Let's sum up. So what did we do here? We

• assumed that we had a known $\sigma$ (something you can set by looking at the data -- what would be a reasonable choice? You can set this as a variable in your code and see how your results change for different $\sigma$'s if you're interested),
• used a Taylor expansion around the optimal $c$ to approximate $P(D \mid c, \sigma, NQTL)$
• doing that approximation gave us a new integral with an easy analytical answer, giving us a one-line calculation for the integral we wanted to compute in the first place (we don't need to do integration ourselves! just need to evaluate the above expression)

For the QTL model, the lecture notes go through a similar process. But there, we have two parameters, $a$ and $b$, and we incorporate genotype information, $g$.

We will do the same tricks though!

\begin{aligned} P(D\mid QTL) &= \int_{-\infty}^{\infty} da \int_{-\infty}^{\infty} db ~P(D\mid a, b, \sigma, QTL) P(a,b\mid QTL) \\ &= \frac{1}{\sigma_a\sigma_b}\int_{-\infty}^{\infty} da \int_{-\infty}^{\infty} db ~P(D\mid a, b, \sigma, QTL) \\ &\approx \frac{1}{\sigma_a\sigma_b} P(D\mid a^*, b^*, \sigma, QTL)\int_{-\infty}^{\infty} da \int_{-\infty}^{\infty} db ~e^{-\frac{1}{2}(a-a^*, b-b^*)Q{a-a^\ast\choose b-b^\ast}} \\ &\approx \frac{1}{\sigma_a\sigma_b} P(D\mid a^*, b^*, \sigma, QTL)\frac{2\pi}{\sqrt{\det Q}} \\ \end{aligned}

Above, I introduce quantities like the matrix $Q$, and the optimal $a^*, b^*$ that are defined in lecture notes.
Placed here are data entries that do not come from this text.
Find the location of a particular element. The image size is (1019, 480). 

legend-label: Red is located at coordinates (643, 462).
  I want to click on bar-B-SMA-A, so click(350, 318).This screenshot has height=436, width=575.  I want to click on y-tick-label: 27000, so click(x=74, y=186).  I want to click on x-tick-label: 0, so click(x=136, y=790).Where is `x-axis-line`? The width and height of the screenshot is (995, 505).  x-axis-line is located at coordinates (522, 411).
The key point is that the we again arrived at a closed form solution of the integral using terms that can be quickly computed using the genotypes $g$ and frequencies $f$ for the data that we're interested in.

Finally, we arrive at our ratio of probabilities:

$$\frac{P(QTL\mid D)}{P(NQTL\mid D)} = \frac{P(D\mid a^\ast, b^\ast, \sigma, QTL)}{P(D\mid c^\ast, \sigma, NQTL)} \times \sqrt{\frac{2\pi/N}{\overline{gg} - \bar{g} \bar{g}}} \times \sigma \times \frac{\sigma_c}{\sigma_a\sigma_b}$$

So really this is the term you need to compute for your homework, after all the beautiful simplification shown in full in the lecture notes. Terms like $\overline{gg}$ are defined there. If this term is much greater than 1, then the QTL model is more plausible. If it's close to 0, NQTL is more plausible.